## What this task involves
The answer is a stretch of the material below, returned exactly: the line containing "Click check icon beside Getting Started", the line containing "Viewport: 665px width, 453px height.", and all lines between.

## Excerpted data

=== Section Start ===

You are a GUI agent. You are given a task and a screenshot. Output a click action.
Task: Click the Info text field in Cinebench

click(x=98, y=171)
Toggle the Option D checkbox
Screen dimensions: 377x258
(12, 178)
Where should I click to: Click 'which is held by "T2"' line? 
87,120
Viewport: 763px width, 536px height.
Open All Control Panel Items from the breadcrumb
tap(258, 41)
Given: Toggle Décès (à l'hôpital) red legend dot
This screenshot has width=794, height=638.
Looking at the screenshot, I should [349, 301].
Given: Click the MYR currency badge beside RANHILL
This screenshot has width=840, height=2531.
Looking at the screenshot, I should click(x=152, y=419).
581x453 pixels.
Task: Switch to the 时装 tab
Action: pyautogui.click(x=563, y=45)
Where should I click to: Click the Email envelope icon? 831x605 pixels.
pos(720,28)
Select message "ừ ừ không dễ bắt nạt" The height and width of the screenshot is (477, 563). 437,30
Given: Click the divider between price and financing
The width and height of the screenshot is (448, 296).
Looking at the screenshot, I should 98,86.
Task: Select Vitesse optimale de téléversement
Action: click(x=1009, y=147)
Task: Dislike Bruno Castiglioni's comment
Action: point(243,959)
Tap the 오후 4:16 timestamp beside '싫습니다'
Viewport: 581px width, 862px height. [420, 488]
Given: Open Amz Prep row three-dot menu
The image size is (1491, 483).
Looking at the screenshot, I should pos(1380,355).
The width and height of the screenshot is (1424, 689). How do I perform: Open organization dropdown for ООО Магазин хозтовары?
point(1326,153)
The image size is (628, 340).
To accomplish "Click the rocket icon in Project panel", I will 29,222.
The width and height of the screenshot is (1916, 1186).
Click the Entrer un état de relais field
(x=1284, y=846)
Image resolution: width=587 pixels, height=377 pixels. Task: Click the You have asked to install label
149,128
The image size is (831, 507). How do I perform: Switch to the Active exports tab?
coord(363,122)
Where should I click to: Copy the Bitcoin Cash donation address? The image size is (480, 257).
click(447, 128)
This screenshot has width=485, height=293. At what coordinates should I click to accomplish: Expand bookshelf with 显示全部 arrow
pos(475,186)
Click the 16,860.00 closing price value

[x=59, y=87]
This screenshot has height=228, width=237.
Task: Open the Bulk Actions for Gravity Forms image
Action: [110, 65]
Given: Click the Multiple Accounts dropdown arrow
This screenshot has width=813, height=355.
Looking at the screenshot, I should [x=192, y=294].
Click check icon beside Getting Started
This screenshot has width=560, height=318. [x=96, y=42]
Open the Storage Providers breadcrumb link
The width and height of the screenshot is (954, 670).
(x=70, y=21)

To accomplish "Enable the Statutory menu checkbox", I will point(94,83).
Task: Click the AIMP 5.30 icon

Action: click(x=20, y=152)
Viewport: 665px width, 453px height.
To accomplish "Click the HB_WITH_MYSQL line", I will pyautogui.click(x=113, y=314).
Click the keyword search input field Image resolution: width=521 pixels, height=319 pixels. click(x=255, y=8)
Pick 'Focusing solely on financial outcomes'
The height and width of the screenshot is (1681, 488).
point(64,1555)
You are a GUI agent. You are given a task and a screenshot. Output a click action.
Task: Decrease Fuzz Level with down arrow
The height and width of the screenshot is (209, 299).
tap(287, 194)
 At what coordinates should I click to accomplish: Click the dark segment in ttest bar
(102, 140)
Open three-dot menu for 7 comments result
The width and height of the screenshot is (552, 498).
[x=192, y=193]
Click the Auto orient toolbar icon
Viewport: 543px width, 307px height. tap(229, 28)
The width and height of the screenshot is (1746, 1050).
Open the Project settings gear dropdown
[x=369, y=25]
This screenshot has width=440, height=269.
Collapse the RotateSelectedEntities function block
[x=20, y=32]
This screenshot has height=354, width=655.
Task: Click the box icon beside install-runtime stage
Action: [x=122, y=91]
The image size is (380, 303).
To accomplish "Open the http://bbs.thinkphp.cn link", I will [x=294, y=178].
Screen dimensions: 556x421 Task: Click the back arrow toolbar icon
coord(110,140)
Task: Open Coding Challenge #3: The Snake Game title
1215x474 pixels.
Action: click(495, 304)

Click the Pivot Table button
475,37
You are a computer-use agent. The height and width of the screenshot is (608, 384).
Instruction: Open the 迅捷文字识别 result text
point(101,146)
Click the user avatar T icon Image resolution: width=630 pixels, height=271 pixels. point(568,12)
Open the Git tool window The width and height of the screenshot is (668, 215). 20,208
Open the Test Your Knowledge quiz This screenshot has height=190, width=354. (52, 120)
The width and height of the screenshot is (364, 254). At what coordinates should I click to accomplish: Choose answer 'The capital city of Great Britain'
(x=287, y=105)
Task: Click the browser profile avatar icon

=== Section End ===

## Solved exercise
Click check icon beside Getting Started
This screenshot has width=560, height=318. [x=96, y=42]
Open the Storage Providers breadcrumb link
The width and height of the screenshot is (954, 670).
(x=70, y=21)

To accomplish "Enable the Statutory menu checkbox", I will point(94,83).
Task: Click the AIMP 5.30 icon

Action: click(x=20, y=152)
Viewport: 665px width, 453px height.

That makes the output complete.